Rev. méd. Chile v.128 n.4 Santiago abr. 2000

http://dx.doi.org/10.4067/S0034-98872000000400005 

Mortalidad por anomalías
congénitas en Chile (1969-1997)

Mortality due to congenita
malformations in Chile (1969-1997)

Paula Bedregal G1, Carlos Orfali H2, Enrique Norero M2,
Magda Vercellino P2

 

Background: Congenital malformations are defined as those structural, metabolic or functional defects found at birth. Aim: To study the mortality due to congenital malformations in Chile between 1969 and 1997, their type, individual, temporal and geographic variations. Material and Methods: A descriptive analisis of deaths registered by the National Statistics Institute and the Ministry of Health. Means, frequencies, raw and adjusted rates were calculated and inferences for some variables were carried out. Results: Between 1969 and 1997 ther was tendency towards a reduction in rates of mortality due to congenital malformations and an increment in their relative importance. During the period, the risk for chromosome (98%) and osteomuscular (67%) malformations increased. Men and children of less than one year had the higher risk. In 1995, 1167 deaths due to congenital malformations were registered, 90% in children of less than 5 years. Higher risks occurred in urban zones (with a rate of 8.25 per 100.000) in the third region (rate 11.59) and second region (rate 11.2). Most deaths occurred in hospitals (85%). Main causes of death were circulatory system, central nervous system and chromosome malformations. Conclusions: The differences in regional deaths due to congenital malformations suggests specific risks that deserve further study. (Rev Méd Chile 2000; 128: 392-98).
(Key-words: Chromosome abnormalities; Malformations; Mortality)

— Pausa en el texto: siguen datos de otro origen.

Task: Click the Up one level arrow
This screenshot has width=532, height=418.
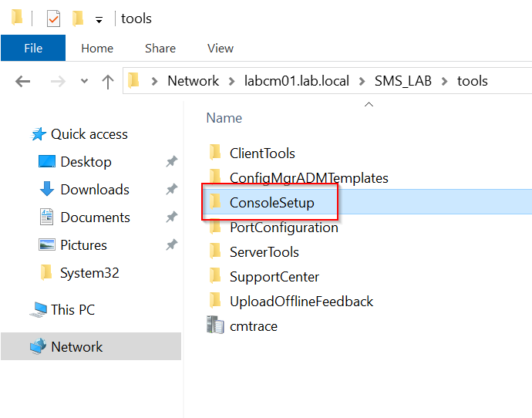Action: (107, 82)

Recibido el 30 de agosto 1999. Aceptado en versión corregido el 11 de enero, 2000.
1 Departamento de Salud Pública, P. Universidad Católica de Chile
2 Alumno de Medicina, P. Universidad Católica de Chile

Malformaciones congénitas, anomalías congénitas, trastornos congénitos y defectos de nacimiento son sinónimos usados para describir los trastornos estructurales, de la conducta, funcionales y metabólicos que se encuentran al nacer1. Entre 2 a 3% de los nacidos vivos tienen anomalías estructurales importantes; porcentaje similar se encuentra en niños al llegar a los cinco años2,3. En Chile son la primera causa de años de vida perdidos ajustados por discapacidad (5,86% del total de años)4.

En el ámbito mundial, este fenómeno no muestra una tendencia única. Aunque en muchos países se ha observado un alza en las tasas de mortalidad por esta causa5, en otros como Estados Unidos6,7, Gales e Inglaterra8,9, ha habido un descenso.

Dada la importancia de contar con información actualizada sobre el tema, el alza relativa en la incidencia en Chile en años anteriores2 y al impacto que tiene en la población este problema, se planteó estudiar la mortalidad por malformaciones congénitas en Chile, entre 1969 y 1997, con especial énfasis en 1995, tanto en su magnitud como en sus variaciones temporales, geográficas, en las características de los individuos y en el tipo de malformación.

MATERIAL Y MÉTODO

Se realizó un estudio epidemiológico descriptivo de las muertes por anomalías congénitas en la población chilena, entre los años 1969 y 1997. Se estudió las variaciones en la frecuencia relativa de las muertes, las tasas crudas y ajustadas por edad. Además se estudió las variaciones en la distribución por edad, sexo y causa específica.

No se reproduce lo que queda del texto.